> Requirement: Go to the line below containing "[submit search] (979, 276)" and print exactly from there through the line containing "SIGN UP (271, 2479)", both included. Print nothing else.

Provided records below:

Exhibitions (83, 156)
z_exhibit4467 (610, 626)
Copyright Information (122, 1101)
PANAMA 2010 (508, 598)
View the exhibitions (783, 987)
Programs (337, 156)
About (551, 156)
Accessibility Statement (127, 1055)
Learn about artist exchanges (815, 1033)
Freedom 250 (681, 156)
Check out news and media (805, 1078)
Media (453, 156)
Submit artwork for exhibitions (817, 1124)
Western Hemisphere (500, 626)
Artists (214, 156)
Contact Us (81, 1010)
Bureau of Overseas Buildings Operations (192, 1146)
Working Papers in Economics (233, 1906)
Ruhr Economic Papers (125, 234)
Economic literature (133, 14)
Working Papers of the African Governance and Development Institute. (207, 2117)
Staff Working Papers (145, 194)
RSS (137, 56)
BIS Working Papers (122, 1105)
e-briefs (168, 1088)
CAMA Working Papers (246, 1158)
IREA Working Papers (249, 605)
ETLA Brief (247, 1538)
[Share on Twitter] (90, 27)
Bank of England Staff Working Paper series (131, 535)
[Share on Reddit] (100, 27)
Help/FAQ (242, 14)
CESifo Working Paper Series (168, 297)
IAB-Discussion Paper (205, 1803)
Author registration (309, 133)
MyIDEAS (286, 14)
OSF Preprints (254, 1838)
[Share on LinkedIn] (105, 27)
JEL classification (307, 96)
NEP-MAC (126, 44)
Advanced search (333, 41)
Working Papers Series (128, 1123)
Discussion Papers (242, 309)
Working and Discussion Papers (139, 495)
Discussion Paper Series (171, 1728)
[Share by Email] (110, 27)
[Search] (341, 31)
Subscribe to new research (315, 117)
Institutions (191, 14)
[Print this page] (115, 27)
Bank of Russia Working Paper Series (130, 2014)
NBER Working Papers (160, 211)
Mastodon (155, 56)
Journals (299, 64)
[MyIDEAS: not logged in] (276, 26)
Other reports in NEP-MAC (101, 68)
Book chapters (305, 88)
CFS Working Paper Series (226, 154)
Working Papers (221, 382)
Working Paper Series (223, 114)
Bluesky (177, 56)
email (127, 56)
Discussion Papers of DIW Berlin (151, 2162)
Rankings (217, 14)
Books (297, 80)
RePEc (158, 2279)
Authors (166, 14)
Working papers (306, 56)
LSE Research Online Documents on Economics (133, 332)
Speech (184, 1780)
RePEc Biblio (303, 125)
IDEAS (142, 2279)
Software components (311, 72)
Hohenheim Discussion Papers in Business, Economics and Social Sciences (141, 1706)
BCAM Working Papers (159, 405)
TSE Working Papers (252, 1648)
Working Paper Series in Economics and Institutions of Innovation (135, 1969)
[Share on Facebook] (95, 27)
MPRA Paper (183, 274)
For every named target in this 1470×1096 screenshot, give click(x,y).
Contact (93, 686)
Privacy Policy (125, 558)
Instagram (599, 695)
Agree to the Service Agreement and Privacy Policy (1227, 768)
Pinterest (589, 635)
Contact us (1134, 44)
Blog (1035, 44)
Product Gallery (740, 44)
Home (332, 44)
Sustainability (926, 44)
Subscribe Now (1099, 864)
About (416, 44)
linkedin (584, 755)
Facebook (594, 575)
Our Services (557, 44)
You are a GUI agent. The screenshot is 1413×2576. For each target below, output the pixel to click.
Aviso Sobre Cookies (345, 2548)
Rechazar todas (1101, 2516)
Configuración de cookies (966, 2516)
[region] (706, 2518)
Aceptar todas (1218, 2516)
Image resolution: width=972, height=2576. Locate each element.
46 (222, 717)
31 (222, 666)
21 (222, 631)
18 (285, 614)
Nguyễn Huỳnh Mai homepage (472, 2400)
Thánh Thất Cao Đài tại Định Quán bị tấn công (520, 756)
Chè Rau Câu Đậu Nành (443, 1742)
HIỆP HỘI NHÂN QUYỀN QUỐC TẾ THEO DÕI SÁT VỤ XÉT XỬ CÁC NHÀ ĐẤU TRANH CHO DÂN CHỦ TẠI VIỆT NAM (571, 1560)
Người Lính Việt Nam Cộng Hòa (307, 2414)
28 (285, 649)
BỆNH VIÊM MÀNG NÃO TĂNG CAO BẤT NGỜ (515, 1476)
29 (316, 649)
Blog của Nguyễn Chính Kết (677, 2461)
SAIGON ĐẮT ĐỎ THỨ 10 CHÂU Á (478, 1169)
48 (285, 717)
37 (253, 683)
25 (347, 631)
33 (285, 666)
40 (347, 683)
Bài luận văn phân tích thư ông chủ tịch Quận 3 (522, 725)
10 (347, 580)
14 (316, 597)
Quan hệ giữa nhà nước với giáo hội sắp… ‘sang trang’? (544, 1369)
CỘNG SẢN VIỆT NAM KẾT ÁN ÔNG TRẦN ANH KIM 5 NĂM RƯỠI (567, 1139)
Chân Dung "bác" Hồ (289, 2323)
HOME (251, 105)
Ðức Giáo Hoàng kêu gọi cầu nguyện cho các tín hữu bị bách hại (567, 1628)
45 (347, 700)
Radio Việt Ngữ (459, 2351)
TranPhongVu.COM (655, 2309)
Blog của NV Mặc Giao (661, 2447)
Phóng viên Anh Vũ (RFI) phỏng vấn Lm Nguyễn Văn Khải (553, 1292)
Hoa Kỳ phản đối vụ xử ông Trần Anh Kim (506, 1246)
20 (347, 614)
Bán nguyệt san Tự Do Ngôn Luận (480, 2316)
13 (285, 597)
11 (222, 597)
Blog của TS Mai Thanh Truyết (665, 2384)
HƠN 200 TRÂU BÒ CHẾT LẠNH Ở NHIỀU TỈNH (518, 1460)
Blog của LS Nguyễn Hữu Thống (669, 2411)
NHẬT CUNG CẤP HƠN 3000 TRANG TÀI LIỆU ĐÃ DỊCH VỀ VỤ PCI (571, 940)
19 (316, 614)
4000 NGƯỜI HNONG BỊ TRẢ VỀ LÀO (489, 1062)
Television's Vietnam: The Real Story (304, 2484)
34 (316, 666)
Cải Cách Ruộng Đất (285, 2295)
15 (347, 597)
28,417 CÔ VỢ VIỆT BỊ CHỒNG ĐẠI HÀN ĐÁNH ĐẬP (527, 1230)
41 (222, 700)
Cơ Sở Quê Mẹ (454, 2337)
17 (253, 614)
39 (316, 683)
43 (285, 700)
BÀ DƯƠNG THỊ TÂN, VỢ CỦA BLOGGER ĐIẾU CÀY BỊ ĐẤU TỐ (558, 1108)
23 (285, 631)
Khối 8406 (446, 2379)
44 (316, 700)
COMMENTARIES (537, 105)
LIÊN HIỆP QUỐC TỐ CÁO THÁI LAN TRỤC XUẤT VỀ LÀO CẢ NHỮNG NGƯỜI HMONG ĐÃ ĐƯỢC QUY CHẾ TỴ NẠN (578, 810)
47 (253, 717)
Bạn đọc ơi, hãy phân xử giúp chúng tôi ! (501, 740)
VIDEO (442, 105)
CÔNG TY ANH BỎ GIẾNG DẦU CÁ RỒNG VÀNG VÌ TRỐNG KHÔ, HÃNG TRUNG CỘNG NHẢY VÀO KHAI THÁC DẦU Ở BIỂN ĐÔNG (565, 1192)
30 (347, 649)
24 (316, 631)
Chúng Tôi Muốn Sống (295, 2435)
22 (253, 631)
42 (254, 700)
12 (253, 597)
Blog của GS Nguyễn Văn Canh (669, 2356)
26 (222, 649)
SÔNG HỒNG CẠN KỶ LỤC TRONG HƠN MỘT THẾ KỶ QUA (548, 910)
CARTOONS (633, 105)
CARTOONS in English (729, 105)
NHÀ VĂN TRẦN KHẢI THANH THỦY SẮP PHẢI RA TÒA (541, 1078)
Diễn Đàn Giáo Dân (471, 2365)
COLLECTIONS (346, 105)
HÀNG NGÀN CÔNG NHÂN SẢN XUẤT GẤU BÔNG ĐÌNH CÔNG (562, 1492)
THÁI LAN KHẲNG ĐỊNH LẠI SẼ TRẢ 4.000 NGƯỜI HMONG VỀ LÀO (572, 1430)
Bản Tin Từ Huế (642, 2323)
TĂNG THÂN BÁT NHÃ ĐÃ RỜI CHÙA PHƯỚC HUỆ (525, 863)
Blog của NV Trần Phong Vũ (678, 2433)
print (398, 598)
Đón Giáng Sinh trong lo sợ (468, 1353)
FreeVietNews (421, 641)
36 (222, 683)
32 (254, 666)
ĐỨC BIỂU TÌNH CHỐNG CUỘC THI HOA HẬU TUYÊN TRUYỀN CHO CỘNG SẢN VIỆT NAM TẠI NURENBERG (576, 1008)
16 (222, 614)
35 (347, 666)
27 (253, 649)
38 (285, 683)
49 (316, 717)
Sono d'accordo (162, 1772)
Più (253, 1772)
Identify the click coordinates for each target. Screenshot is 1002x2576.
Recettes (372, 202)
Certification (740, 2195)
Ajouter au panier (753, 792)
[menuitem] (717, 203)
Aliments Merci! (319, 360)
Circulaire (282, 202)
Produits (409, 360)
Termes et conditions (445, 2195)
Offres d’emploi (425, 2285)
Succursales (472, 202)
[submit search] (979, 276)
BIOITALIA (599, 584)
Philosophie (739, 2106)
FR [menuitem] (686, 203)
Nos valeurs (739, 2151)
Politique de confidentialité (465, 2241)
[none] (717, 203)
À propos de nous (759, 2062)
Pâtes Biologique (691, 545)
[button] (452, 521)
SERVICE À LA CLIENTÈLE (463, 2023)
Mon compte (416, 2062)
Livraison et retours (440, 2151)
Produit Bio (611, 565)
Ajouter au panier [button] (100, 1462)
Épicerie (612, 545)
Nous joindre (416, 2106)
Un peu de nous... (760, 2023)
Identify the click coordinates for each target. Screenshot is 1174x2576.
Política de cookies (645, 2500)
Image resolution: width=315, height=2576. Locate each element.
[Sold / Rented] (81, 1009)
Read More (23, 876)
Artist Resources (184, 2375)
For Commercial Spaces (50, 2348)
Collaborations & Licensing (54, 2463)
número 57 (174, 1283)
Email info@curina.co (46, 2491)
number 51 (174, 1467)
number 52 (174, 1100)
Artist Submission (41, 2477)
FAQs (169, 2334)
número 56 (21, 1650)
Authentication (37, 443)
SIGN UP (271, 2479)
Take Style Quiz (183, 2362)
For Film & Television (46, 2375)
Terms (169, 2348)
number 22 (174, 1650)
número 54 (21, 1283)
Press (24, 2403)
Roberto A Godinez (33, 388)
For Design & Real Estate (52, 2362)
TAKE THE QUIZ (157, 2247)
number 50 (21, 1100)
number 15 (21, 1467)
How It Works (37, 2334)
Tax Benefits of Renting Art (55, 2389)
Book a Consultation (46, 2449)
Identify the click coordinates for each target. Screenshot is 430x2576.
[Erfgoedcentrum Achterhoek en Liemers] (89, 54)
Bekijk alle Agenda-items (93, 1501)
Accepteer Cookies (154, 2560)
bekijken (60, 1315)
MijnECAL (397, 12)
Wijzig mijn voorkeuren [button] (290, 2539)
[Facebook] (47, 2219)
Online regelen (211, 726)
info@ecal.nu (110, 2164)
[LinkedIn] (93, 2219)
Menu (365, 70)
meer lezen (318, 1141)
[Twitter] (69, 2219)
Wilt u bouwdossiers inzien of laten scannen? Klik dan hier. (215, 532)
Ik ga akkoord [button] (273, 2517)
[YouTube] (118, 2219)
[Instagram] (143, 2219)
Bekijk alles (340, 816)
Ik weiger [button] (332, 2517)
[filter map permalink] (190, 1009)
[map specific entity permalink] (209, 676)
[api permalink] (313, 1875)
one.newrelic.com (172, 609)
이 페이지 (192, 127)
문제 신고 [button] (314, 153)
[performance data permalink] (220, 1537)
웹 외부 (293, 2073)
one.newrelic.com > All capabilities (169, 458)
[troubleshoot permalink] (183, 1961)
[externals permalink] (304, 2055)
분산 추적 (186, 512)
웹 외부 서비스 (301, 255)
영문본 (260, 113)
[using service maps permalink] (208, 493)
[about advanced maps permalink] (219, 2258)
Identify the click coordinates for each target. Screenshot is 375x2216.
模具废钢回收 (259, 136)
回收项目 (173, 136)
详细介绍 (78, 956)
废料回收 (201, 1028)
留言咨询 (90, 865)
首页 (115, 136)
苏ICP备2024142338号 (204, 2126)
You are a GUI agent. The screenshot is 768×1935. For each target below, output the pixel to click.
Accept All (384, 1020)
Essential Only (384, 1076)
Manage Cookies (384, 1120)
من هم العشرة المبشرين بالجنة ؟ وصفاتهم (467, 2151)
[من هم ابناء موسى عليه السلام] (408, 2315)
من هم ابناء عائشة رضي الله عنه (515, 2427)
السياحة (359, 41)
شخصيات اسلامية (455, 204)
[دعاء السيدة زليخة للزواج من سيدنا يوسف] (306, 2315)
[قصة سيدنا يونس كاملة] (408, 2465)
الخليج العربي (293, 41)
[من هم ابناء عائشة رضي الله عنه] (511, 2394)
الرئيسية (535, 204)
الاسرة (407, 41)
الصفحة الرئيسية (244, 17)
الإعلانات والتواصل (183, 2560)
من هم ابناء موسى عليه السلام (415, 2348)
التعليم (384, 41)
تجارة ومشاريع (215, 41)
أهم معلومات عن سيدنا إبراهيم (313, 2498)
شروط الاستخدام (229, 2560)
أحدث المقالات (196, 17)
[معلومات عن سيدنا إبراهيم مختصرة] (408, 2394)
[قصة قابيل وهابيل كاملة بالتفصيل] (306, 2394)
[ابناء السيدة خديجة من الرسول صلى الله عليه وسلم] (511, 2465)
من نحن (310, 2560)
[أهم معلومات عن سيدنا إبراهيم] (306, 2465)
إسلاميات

End of Provided records.

> Result for this task:
[submit search] (979, 276)
BIOITALIA (599, 584)
Philosophie (739, 2106)
FR [menuitem] (686, 203)
Nos valeurs (739, 2151)
Politique de confidentialité (465, 2241)
[none] (717, 203)
À propos de nous (759, 2062)
Pâtes Biologique (691, 545)
[button] (452, 521)
SERVICE À LA CLIENTÈLE (463, 2023)
Mon compte (416, 2062)
Livraison et retours (440, 2151)
Produit Bio (611, 565)
Ajouter au panier [button] (100, 1462)
Épicerie (612, 545)
Nous joindre (416, 2106)
Un peu de nous... (760, 2023)
Identify the click coordinates for each target. Screenshot is 1174x2576.
Política de cookies (645, 2500)
Image resolution: width=315, height=2576. Locate each element.
[Sold / Rented] (81, 1009)
Read More (23, 876)
Artist Resources (184, 2375)
For Commercial Spaces (50, 2348)
Collaborations & Licensing (54, 2463)
número 57 (174, 1283)
Email info@curina.co (46, 2491)
number 51 (174, 1467)
number 52 (174, 1100)
Artist Submission (41, 2477)
FAQs (169, 2334)
número 56 (21, 1650)
Authentication (37, 443)
SIGN UP (271, 2479)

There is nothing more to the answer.